Custom Components and COM

The Component Object Model (COM) is a specification (hence "model") that describes, besides the notions of objects, interfaces, and QueryInterface, the mechanisms necessary to access a custom component given only a unique identifier.5 This identifier, called a class identifier (or CLSID), identifies the top-level object within the component, so what COM is really providing is a mechanism to instantiate an object of a given class. This sounds a lot like the C++ new operator, but in OLE the client calls a COM API function CoCreateInstance with the CLSID to obtain an interface pointer to that object rather than calling new with a C++ class name, which results in an object pointer. Of course, we're talking about two different species of objects here, but the analogy still holds.

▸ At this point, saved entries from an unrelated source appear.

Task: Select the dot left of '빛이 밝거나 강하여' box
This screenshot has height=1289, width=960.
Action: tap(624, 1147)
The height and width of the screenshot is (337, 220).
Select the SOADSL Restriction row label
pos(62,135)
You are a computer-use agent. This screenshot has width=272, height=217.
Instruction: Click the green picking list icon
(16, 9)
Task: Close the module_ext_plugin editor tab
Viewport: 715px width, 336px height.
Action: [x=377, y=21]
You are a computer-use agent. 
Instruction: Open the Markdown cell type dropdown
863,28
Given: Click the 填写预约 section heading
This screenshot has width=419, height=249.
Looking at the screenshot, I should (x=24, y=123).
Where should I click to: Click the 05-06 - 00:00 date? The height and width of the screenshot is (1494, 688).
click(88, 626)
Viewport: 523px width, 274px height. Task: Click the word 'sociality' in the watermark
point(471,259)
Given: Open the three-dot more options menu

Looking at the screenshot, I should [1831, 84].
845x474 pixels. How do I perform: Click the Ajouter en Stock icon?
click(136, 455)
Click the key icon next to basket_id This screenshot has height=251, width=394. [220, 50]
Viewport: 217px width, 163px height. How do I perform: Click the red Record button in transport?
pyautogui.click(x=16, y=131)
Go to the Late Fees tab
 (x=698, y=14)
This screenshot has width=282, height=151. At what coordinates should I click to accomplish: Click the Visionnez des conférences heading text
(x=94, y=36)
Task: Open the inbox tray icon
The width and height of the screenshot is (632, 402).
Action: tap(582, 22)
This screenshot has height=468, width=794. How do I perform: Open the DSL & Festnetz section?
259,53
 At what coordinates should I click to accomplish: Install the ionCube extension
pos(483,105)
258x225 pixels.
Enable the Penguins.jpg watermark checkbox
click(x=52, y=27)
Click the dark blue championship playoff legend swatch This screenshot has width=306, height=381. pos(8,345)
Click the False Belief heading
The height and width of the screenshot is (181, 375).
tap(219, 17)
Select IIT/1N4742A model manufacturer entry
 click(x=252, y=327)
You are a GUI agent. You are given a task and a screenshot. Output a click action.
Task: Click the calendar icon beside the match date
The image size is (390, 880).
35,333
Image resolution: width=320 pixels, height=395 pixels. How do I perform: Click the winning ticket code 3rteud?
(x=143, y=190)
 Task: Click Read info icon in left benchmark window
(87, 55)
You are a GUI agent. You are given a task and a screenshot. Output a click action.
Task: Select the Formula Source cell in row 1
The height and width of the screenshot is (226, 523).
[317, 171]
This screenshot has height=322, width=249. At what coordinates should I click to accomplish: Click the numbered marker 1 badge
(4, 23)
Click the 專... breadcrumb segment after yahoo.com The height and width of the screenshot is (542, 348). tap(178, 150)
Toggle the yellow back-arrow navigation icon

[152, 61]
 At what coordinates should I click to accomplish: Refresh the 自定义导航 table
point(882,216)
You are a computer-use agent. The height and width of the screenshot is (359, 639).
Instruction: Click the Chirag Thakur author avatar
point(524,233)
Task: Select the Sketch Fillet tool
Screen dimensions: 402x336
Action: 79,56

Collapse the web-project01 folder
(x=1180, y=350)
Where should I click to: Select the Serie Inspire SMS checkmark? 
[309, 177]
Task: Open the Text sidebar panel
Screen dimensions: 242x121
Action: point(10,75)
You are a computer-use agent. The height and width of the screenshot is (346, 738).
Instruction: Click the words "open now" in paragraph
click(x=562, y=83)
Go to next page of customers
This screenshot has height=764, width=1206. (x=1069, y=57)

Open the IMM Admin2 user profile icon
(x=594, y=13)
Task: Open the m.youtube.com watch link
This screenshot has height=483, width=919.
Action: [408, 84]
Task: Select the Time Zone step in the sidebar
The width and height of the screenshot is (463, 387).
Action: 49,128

Not all objects in OLE need to support this sort of creation process, but when support is there, it is the responsibility of the object or component server to package the object appropriately, which is the primary topic of Chapter 5. The mechanics of this depend on whether the server is a DLL or an EXE, but a client always starts the process by calling CoCreateInstance with a CLSID. COM uses information stored with the CLSID in the system registry to locate the server module. It then gets that server into memory (loads the DLL or launches the EXE) and asks the server to create the object, returning an interface pointer. The act of creation involves an object known as a class factory, which implements the interface IClassFactory, whose purpose in life is to manufacture objects of a particular CLSID. This object is part of the server, not part of the component that the client is trying to access, although a client can access the class factory directly if it wants.

In any case, the client is completely isolated from how the object is structured inside a server and from all considerations about the boundaries between it and the object created. The object could be in-proc (in-process, from a DLL server), local (out-of-process, from an EXE server), or even remote (from a DLL or an EXE that is running on another machine).6 In any case, COM's local/remote transparency (see the next section) means that the client doesn't have to care where the object is running—it simply accesses its features through interface pointers, and those calls are transparently routed to other processes or machines as necessary. Clients do, however, have control over what sort of boundaries are involved; for example, a client can specify only in-process or only out-process.

So far I have made no mention about what interfaces the various objects in a component might support, and this is intentional: the custom component facilities in COM make no restrictions on what interfaces an object might have (although local/remote transparency does at times). These facilities can be used anytime and anywhere a client might need to access any sort of component through a CLSID.

As part of these same mechanisms, COM also provides for what is called emulation of one component class by a component from a different class. This is accomplished by mapping one CLSID to another in the system registry. What this does is allow one component to be installed over another and completely replace it without requiring changes to any existing clients that might have hard-coded or persistently stored CLSIDs. When the client instantiates a component of the original CLSID, COM automatically uses the other component that is emulating the first. This is useful for providing alternative implementations of the same component and is a key factor for installing new versions of a component without breaking its existing clients.

Part of the enhancements to OLE that were shipped with the set of technologies called OLE Controls is the ability to license the creation of components. This is handled through an alternative class factory interface named IClassFactory2, which provides a license key that is necessary to create objects later. This class factory would provide such a key only when running on a machine with a fully licensed installation. If the server is illegally copied to another unlicensed machine, the server will refuse outright to create anything.

5 In dealing with specific COM-related features it is conventional to use the term COM in place of or interchangeably with the term OLE because COM identifies the core part of OLE that pro-vides for object creation and local/remote transparency. COM API functions are all named with a Co prefix.

6 Note that at the time of writing OLE/COM does not yet support remote objects also called distributed services as a shipping technology because there are still some things to be worked out.